The NASA/GEWEX Surface Radiation Budget (SRB) project produces 3-hourly shortwave and longwave surface and top of atmosphere radiative fluxes for the 1983-near present time period. Here we announce the public availability of the new Release 4 Integrated data product (R4-IP). R4-IP uses the newly recalibrated and processed ISCCP HXS product as its primary input for cloud and radiance data, replacing ISCCP DX with a ninefold increase in pixel count (10km instead of 30km). This version retains a 1°x1° resolution but benefits from a much larger number of samples per grid box than the SRB Release 3. ISCCP also provides an atmospheric temperature and moisture dataset known as nnHIRS which we use here, along with Seaflux and Landflux surface and near-surface meteorological parameters constituting an “Integrated Product” for energy and water cycle studies.
In addition to the input data improvements, several important algorithm improvements have been made since Release 3. These include recalculated shortwave (SW or solar wavelengths) atmospheric transmissivities and reflectivities yielding a somewhat less transmissive atmosphere. Both SW and LW (longwave or thermal infrared) also include variable aerosol composition and radiative properties, allowing for the use of a detailed aerosol history from the Max Planck Institute Aerosol Climatology (MAC). Both LW and SW algorithms now produce pristine sky fluxes, allowing the aerosol flux effects to be quantified. For SW, ocean albedo and snow/ice albedo are improved from Release 3. Total solar irradiance is now variable, and reduced to an average of 1361 Wm-2. The radiative treatment of ice cloud is improved. For the LW, a climatological monthly varying spectral surface emissivity is added.

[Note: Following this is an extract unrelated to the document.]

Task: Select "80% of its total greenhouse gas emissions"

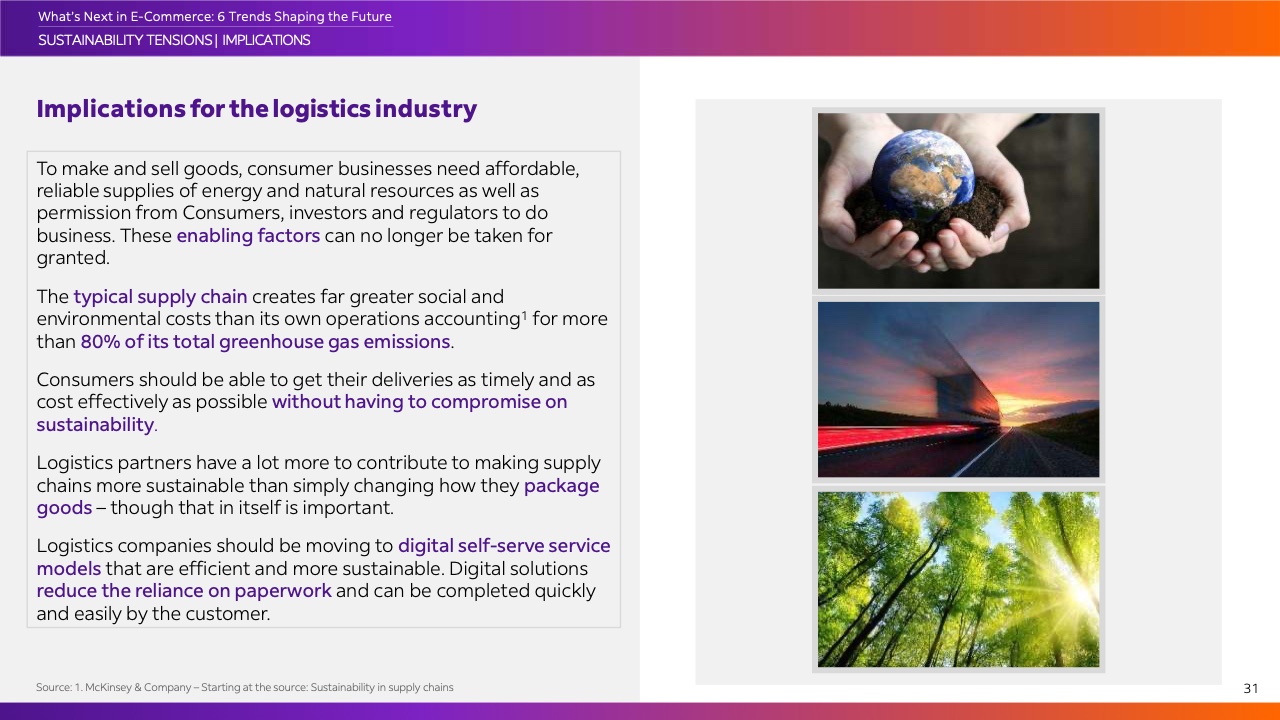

Here we analyze the new SW SRB datasets, comparing them to the previous Release 3, BSRN and PMEL surface measurements. Validation results show improved agreement compared to Release 3. Comparisons to ERBE and CERES TOA and surface satellite datasets before and after overlap periods show the long-term agreement with radiometric uncertainty. Monthly anomalies at global and zonal regions show very good correlation with the shorter ERBE and CERES flux anomalies linking those to the longer term. The uncertainties are discussed and periods of potential issues in inputs and/or algorithms are identified.